NFBD1/MDC1 is phosphorylated by PLK1 and controls G2/M transition through the regulation of a TOPOIIα-mediated decatenation checkpoint

Abstract

Although it has been established that nuclear factor with BRCT domain 1/ mediator of the DNA damage checkpoint protein 1 (NFBD1/MDC1) is closely involved in DNA damage response, its possible contribution to the regulation of cell- cycle progression is unclear. In the present study, we have found for the first time that NFBD1 is phosphorylated by polo-like kinase 1 (PLK1) and has an important role in G2/M transition. Both NFBD1 and PLK1 are co-expressed in cellular nuclei throughout G2/M transition, and binding assays demonstrated direct interaction between NFBD1 and PLK1. Indeed, in vitro kinase reactions revealed that the PST domain of NFBD1 contains a potential amino acid sequence (845-DVTGEE-850) targeted by PLK1. Furthermore, enforced expression of GFP-PST but not GFP-PST(T847A) where threonine at 847 was substituted by alanine inhibited the phosphorylation levels of histone H3, suggesting a defect of M phase entry.

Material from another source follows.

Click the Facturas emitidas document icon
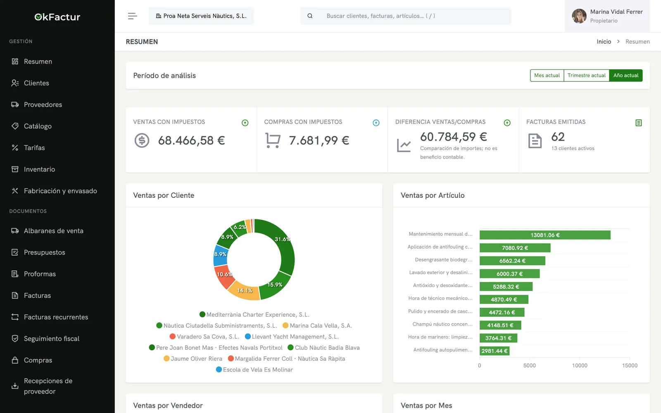The width and height of the screenshot is (661, 413). [x=638, y=123]
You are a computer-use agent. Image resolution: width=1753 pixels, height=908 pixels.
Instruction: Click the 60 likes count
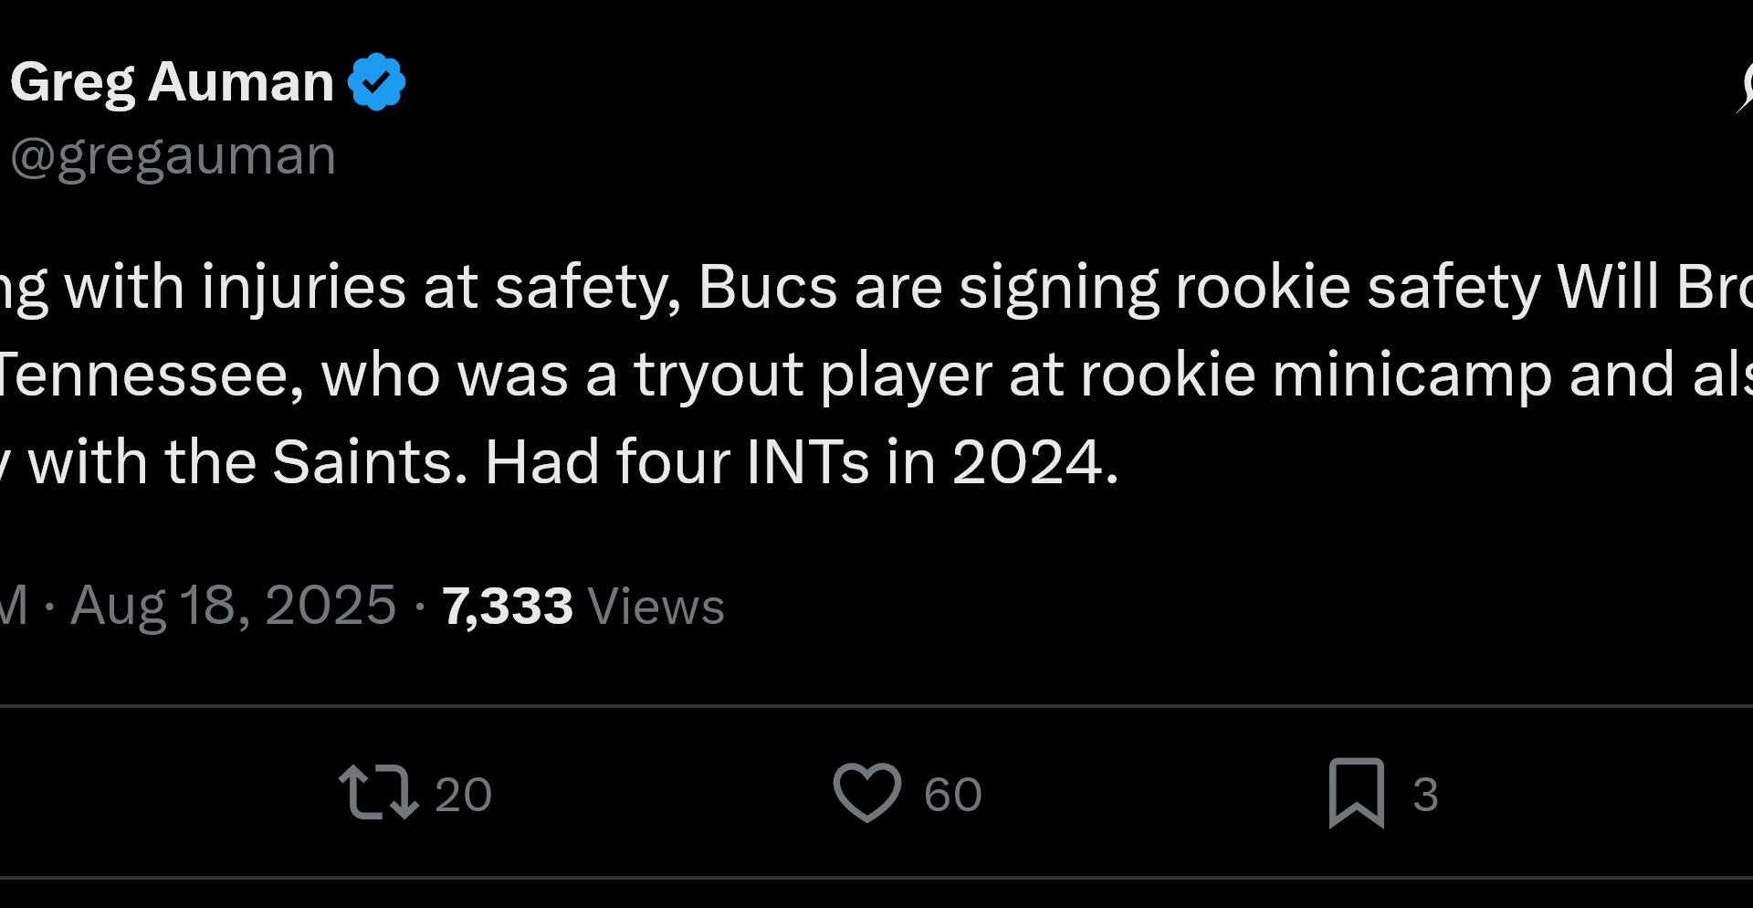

Because PLK1 has been implicated in promoting the G2/M transition, we reasoned that overexpressed PST might serve as a pseudosubstrate for PLK1 and thus interfere with phosphorylation of endogenous PLK1 substrates. Interestingly, siRNA-mediated knockdown of NFBD1 resulted in early M phase entry and accelerated M phase progression, raising the possibility that NFBD1 is a PLK1 substrate for regulating the G2/M transition. Moreover, the constitutive active form of PLK1(T210D) overcame the ICRF-193-induced decatenation checkpoint and inhibited the interaction between NFBD1 and topoisomerase IIα, but kinase-deficient PLK1 did not. Based on these observations, we propose that PLK1-mediated phosphorylation of NFBD1 is involved in the regulation of G2/M transition by recovering a decatenation checkpoint.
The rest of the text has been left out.